C’è una storia di rinascita che l’ha colpita talmente tanto da poter essere considerata paradigmatica di come potrebbe/dovrebbe svolgersi un percorso di uscita dai DCA, e che possa fungere da messaggio di speranza anche per i familiari dei ragazzi/e che stanno per iniziare la cura?

“Quella di Alberto, un ragazzo che per anni ha combattuto la sua battaglia col cibo prima sviluppando una forma grave di anoressia nervosa, poi passando alla bulimia e finendo in rianimazione a causa di un uso eccessivo di psicofarmaci. Ma trovo paradigmatica questa storia per il modo in cui Alberto ha scavato nelle sue relazioni familiari, andando a scoprire cosa lo avesse bloccato e liberandosi da una forma di giudizio che gli impediva di vedere la verità dei rapporti che aveva vissuto a casa. E scoprendo anche qualcosa che non aveva mai saputo prima, qualcosa che si è rivelato liberatorio. Alberto credeva di essere stato abbandonato, solo quando si è riconciliato con i suoi genitori ha potuto iniziare a conoscere sé stesso. Oggi è un medico affermato che cura i disturbi alimentari in un centro molto rinomato.”

 

L’ultima domanda è una curiosità: come è stato scelto il titolo della docu-serie Fame d’amore? E c’è davvero la mancanza/ricerca d’amore dietro l’aumento dei casi di DCA anche nel nostro Paese?

“Il titolo si deve a una felice intuizione del prof.

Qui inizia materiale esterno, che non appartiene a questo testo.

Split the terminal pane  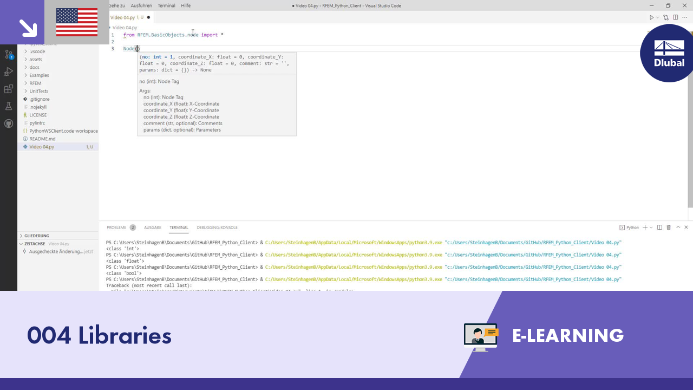click(x=659, y=228)
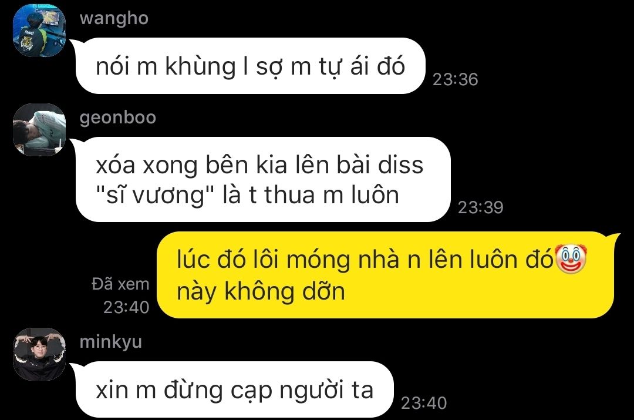
Task: Open minkyu's profile avatar
Action: tap(39, 354)
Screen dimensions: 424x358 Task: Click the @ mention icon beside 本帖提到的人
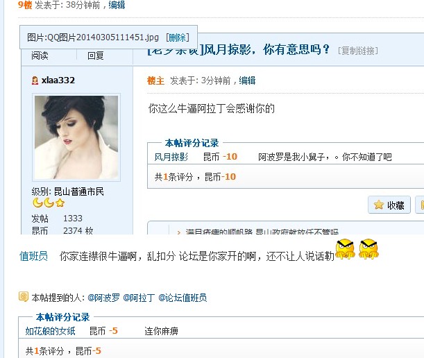[24, 297]
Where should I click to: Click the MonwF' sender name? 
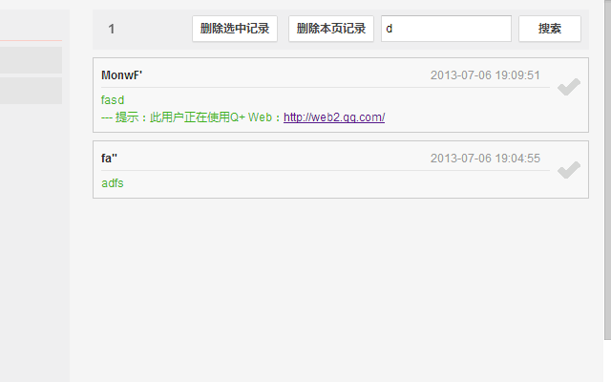(121, 75)
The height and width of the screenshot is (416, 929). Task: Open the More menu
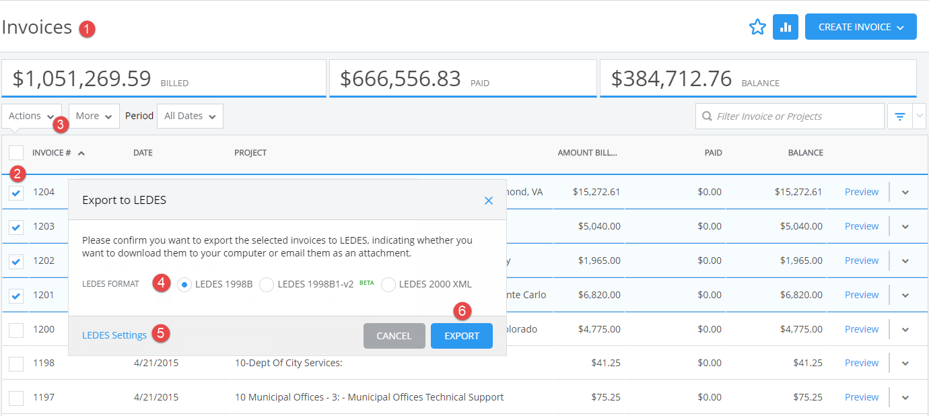tap(93, 116)
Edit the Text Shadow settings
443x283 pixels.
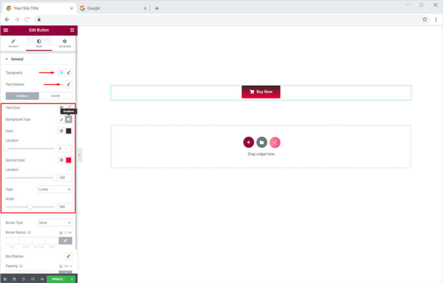click(68, 84)
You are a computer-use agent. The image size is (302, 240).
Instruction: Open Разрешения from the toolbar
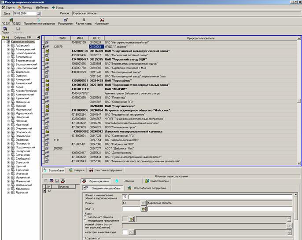click(66, 20)
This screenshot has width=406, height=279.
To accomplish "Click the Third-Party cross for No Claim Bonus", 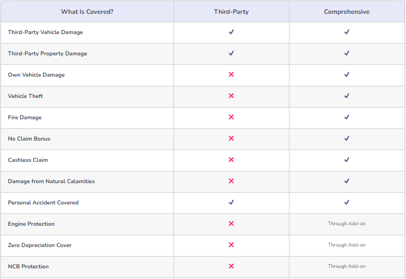I will [x=231, y=138].
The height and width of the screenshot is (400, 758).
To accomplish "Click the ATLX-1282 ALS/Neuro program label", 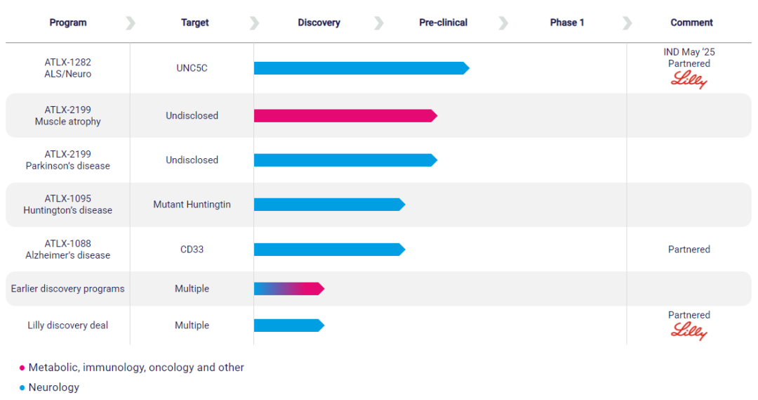I will [68, 68].
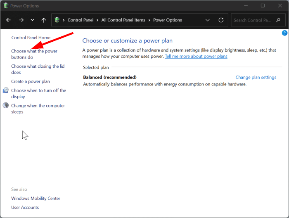Select All Control Panel Items breadcrumb
Viewport: 289px width, 218px height.
click(x=123, y=20)
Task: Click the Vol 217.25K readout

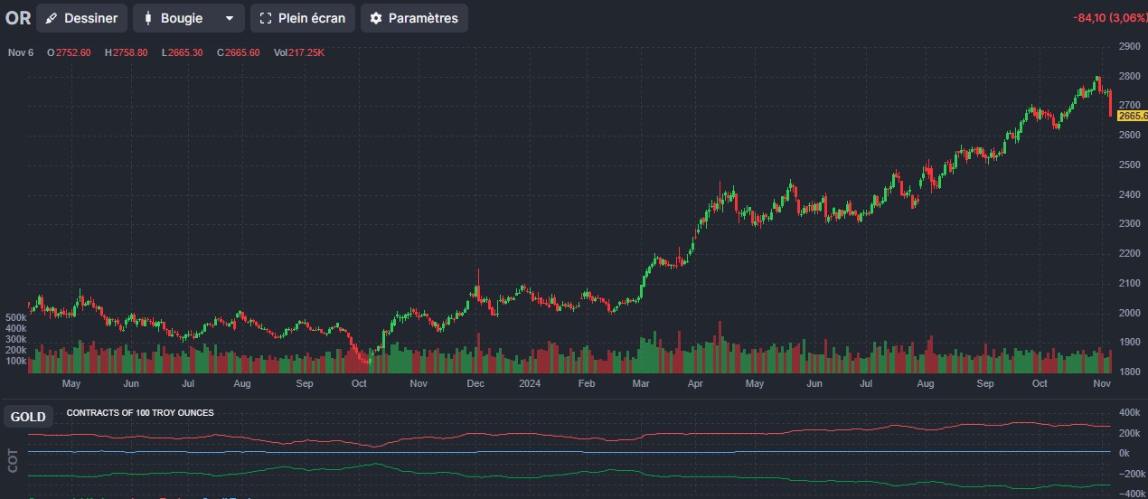Action: pos(299,52)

Leonardo Mendolicchio e nasce dalla sua esperienza professionale. Dietro ai disturbi alimentari ci sono una serie di cause e concause ovviamente, noi abbiamo solo evidenziato come nelle storie dei nostri ragazzi sia assai frequente una grave forma di svalutazione delle loro esigenze così come delle loro passioni, emozioni, sentimenti. Nelle loro narrazioni emerge forte e chiara la sensazione di non sentirsi amati, se non addirittura di essersi sentiti rifiutati fino a decidere di annullare loro stessi per non dare fastidio. Professionalmente mi piace constatare che anche dal punto di vista mediatico siamo arrivati a riconoscere che non possiamo più parlare con superficialità di questo tema (vedi il famoso “non mangia perché vuole fare la modella”) perché la crescita del disagio è sempre più evidente e dice sicuramente qualcosa del modo in cui stiamo costruendo le nostre relazioni. La domanda che mi faccio è: siamo pronti a farci giudicare sull’amore?”

 

Intervista a cura del Direttore Scientifico Prof. Sergio De Filippis, e della Responsabile Editoriale Dott.ssa Paola Perria.